Many students have contended that when the university violates the campus judicial system, members of the university ought to be able to prosecute Cornell within the school's own system of justice.

In addition, a number of students and faculty members have insisted that a bill of right providing for free speech and assembly for members of the campus community should be built into any judicial code.

Cornell's Board of Trustees is scheduled to vote on the code at its early April meeting. But it is unlikely that the trustees will vote on the code if the UA does not approve it, University Counsel Walter J. Relihan Jr. said yesterday.

If the UA does not approve the proposed code, then "we may have to delay it for another year," Relihan said.

One of the major points of contention in the proposed campus code is its arrest policy statement. Amid the protests that have marked recent years, the university's breach of the current arrest policy by subjecting protestors to the state justice system has caused controversy.
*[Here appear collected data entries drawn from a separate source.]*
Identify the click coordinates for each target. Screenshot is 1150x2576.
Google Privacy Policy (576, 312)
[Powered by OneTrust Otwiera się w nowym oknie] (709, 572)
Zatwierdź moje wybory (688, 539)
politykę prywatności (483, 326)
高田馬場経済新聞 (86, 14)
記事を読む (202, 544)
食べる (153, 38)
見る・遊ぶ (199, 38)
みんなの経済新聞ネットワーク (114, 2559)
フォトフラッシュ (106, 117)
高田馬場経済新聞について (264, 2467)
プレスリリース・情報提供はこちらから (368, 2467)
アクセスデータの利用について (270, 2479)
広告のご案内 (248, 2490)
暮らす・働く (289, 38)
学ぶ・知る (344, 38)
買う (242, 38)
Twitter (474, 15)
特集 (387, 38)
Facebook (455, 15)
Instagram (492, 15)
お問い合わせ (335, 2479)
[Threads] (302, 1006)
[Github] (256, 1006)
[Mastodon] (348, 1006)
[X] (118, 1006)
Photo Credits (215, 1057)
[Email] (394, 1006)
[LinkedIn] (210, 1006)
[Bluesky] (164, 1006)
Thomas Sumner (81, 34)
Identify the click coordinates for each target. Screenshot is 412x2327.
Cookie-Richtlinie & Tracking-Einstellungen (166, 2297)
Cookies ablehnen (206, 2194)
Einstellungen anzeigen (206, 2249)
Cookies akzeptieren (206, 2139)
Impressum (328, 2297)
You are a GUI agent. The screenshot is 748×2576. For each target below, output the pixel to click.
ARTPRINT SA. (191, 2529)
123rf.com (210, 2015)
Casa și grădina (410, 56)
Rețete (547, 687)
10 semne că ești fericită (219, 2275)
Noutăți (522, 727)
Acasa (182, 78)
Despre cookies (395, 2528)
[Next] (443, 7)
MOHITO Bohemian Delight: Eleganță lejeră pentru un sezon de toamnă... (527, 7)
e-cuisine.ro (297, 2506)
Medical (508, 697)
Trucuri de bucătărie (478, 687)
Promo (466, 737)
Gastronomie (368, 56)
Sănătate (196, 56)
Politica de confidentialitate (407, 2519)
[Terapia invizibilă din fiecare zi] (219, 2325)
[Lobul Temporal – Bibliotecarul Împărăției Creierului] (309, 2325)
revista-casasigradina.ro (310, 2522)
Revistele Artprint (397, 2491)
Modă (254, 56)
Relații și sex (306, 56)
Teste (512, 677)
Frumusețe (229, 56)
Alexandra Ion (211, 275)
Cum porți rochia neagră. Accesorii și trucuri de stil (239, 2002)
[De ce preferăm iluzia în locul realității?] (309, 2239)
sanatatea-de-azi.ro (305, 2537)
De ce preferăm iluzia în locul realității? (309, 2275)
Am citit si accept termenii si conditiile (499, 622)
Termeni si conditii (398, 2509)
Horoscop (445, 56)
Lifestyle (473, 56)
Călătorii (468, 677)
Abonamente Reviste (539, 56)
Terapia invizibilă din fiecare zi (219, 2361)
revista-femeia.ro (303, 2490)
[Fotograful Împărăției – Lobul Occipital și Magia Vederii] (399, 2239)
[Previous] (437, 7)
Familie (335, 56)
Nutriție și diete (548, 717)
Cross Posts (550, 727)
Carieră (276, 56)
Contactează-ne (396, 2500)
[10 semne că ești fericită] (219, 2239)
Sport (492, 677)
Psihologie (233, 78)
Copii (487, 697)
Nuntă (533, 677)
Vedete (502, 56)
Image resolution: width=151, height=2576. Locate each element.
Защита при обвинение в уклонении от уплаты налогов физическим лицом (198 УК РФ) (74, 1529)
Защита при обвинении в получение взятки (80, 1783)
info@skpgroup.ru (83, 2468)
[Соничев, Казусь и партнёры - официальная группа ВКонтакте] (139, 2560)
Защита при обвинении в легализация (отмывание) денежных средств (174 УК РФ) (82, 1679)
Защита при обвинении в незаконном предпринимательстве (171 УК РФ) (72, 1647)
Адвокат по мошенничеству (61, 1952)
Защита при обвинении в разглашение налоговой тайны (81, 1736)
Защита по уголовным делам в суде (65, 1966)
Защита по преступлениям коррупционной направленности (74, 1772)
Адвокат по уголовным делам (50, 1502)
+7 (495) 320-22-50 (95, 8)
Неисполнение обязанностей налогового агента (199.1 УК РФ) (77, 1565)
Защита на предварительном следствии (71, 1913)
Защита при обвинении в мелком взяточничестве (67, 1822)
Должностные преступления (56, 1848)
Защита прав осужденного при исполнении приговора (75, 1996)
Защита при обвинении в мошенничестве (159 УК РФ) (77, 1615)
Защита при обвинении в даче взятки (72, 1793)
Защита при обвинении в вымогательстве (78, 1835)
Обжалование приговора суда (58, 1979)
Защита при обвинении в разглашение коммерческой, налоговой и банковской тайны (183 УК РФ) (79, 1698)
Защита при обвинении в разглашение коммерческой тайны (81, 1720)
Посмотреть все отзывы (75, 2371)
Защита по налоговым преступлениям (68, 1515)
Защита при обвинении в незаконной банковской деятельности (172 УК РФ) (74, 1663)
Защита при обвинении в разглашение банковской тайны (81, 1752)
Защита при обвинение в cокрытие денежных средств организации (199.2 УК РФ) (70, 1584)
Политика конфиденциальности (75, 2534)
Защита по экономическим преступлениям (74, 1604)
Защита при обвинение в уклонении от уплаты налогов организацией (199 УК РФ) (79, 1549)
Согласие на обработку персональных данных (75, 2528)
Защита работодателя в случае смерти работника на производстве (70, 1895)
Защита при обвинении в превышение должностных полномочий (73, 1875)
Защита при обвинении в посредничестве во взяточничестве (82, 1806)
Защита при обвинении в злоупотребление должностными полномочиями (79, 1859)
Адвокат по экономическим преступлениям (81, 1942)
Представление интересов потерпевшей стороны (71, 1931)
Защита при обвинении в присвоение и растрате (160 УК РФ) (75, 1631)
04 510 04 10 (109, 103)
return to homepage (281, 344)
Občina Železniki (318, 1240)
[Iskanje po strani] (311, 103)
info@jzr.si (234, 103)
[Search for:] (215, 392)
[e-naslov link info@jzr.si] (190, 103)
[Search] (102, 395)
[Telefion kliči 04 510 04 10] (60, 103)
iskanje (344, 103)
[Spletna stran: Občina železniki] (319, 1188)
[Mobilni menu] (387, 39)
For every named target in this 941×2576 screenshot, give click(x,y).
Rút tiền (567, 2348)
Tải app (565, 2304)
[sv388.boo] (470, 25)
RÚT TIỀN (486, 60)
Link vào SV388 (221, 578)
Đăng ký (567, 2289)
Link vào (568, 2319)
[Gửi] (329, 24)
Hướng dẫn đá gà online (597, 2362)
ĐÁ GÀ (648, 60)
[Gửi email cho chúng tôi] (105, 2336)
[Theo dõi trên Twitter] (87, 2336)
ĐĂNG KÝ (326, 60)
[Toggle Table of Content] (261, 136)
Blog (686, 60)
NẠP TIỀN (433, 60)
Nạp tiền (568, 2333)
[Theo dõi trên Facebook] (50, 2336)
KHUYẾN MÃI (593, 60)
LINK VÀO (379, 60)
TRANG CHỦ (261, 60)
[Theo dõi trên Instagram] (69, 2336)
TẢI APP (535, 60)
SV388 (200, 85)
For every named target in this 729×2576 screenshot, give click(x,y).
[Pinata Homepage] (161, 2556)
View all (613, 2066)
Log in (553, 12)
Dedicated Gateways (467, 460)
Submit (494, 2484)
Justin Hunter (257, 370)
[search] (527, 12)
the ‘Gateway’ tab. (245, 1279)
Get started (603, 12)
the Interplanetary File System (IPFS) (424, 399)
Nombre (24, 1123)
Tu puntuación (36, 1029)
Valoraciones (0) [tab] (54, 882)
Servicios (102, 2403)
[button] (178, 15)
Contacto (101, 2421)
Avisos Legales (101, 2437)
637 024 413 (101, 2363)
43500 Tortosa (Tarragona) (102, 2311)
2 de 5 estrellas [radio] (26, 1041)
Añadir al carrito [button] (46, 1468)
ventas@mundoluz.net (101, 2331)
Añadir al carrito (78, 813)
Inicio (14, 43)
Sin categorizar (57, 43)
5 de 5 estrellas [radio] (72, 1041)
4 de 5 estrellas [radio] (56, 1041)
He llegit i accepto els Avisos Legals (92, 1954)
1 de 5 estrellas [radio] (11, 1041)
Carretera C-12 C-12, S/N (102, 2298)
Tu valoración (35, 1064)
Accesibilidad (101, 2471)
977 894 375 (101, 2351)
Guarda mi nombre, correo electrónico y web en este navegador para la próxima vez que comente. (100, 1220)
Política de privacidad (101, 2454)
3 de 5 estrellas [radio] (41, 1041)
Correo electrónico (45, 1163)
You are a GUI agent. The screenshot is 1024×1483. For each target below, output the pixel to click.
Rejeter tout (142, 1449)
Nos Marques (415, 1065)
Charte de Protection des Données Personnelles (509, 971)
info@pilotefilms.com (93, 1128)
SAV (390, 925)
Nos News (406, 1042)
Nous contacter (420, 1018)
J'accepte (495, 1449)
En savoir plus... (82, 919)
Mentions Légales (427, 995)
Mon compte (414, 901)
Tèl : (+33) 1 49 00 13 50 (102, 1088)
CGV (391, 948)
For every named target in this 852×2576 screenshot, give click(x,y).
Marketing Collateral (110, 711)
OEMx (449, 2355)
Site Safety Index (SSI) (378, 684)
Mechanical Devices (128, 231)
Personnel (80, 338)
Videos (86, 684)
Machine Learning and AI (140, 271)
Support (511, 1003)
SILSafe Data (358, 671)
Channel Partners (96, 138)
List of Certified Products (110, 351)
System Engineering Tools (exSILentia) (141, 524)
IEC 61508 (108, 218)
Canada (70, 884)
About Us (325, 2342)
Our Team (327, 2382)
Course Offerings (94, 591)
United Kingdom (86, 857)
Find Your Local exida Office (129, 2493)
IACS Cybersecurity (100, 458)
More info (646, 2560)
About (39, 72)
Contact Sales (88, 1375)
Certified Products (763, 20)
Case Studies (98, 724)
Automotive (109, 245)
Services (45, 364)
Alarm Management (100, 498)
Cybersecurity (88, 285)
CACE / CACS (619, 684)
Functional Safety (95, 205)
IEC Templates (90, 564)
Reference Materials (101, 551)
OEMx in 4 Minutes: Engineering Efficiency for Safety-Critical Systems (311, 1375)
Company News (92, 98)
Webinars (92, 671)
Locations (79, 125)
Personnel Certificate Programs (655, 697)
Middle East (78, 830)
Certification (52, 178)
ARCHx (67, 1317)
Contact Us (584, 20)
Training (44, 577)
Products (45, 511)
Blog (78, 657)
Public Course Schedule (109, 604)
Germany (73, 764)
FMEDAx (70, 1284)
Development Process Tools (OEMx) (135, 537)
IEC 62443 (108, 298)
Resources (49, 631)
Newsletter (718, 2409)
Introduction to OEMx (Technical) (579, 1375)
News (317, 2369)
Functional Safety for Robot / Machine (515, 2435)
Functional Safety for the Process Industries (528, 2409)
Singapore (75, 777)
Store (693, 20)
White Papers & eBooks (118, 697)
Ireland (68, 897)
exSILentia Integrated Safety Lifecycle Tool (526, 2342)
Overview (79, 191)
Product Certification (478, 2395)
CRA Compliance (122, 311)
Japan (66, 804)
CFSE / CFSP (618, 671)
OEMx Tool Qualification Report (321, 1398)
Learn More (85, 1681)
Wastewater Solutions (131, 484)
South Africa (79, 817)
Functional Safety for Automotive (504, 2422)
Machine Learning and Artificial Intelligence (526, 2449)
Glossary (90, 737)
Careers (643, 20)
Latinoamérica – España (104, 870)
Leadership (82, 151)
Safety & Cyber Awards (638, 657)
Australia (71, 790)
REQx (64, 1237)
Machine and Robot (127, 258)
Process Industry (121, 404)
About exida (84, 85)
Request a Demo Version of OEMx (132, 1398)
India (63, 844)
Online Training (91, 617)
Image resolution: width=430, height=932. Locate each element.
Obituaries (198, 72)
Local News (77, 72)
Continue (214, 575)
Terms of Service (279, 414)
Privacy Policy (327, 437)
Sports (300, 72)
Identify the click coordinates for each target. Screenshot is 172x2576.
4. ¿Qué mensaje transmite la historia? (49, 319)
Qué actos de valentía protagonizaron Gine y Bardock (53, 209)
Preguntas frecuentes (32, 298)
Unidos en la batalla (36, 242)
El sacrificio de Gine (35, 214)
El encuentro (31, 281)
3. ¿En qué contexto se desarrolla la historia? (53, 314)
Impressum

"Our intent is to clarify [the arrest policy] and make it more internally consistent." Relihan said.

The need for a new campus code arises from the vagueness and seemingly nonbinding nature of the present code, which was never officially approved by the trustees when it took effect 16 years ago, even though it was published as an official policy.

Because of the current policy's vagueness, "Administration policies for handling campus unrest are in a shambles," said senior Thomas W. Casparian, a commission member who was arrested in a 1985 divestment protest. "They've really acted in an offensively defensive manner," he said.

Casparian said he thought the proposed arrest policy as currently drafted would be worthless because there are no explicit guarantees that the administration will adhere to it. As they are currently drafted, Casparian said, "The Principles and Policies really are empty promises."

But Relihan said he believes the new Statement on Principles and Policies would be binding and thus would be "a big step forward."